Statistical Error Bounds for Generative Solvers of Chaotic PDEs: Wasserstein Stability, Generalization, and Turbulence

TL;DR

This paper develops a rigorous law-level analysis for generative PDE solvers of turbulent Euler flows, establishing stability, convergence, and interpretability results within a measure-theoretic framework.

Contribution

It introduces a measure-transport analysis compatible with turbulence hierarchies, providing stability estimates, convergence criteria, and interpretability tools for generative PDE solvers.

Findings

Proves a Wasserstein-2 stability estimate with growth controlled by average strain.

Establishes convergence of generative samplers to statistical solutions under hierarchy residual vanishing.
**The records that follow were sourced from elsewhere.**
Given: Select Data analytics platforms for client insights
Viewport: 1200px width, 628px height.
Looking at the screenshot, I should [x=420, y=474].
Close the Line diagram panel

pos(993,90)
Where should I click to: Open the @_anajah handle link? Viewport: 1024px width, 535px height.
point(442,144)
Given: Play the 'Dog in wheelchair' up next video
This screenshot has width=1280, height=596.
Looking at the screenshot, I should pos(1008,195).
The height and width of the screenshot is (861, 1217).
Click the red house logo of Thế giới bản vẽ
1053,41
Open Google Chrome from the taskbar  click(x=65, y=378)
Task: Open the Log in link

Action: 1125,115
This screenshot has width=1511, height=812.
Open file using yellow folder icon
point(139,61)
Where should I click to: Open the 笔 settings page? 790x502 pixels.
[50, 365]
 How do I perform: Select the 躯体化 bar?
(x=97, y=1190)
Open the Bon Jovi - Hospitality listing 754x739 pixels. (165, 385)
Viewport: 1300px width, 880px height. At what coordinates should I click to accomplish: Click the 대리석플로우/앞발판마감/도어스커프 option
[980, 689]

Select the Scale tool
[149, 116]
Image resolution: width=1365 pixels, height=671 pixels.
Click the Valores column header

Provides a framework for interpreting diagnostics as resolved observables within the statistical solution setting.

Abstract

Statistical solutions of incompressible Euler describe turbulent dynamics as time-parameterized laws on $L^2$ whose multi-point correlations satisfy an infinite hierarchy of weak identities. Modern generative samplers for PDE forecasting (flow matching, rectified flows, diffusion via probability-flow ODEs) are measure-transport mechanisms and therefore induce Markov operators on laws. We develop a law-level analysis compatible with the correlation-measure framework of Lanthaler--Mishra--Par\'es-Pulido (LM): convergence in $d_T(\mu,\nu)=\int_{0}^{T} W_{1}\!\bigl(\mu_t,\nu_t\bigr)\,\mathrm{d}t$, compactness controlled by structure functions, and identification of limits through hierarchy identities. Quantitatively, we prove a $W_2$ stability estimate whose growth rate is a distance-weighted average strain under optimal couplings, and a one-step error decomposition into a resolved mismatch term and an unavoidable high-frequency coverage tail controlled by structure-function (spectral) bounds. These inputs propagate through multi-step rollouts via a discrete Gr\"onwall recursion with amplification governed by the average-strain exponent rather than a worst-case Lipschitz constant. On the qualitative side, sampler-native path controls yield LM time regularity; together with uniform energy and structure-function bounds this gives precompactness in $d_T$ and strong convergence of LM-admissible observables. If hierarchy residuals vanish along a sequence, every limit is an LM statistical solution, with residuals bounded by training-native drift/score regression errors. Finally, we show how common finite-grid diagnostics--proper distributional scores and likelihood-style certificates--admit principled interpretations as resolved observables within the same statistical-solution framework.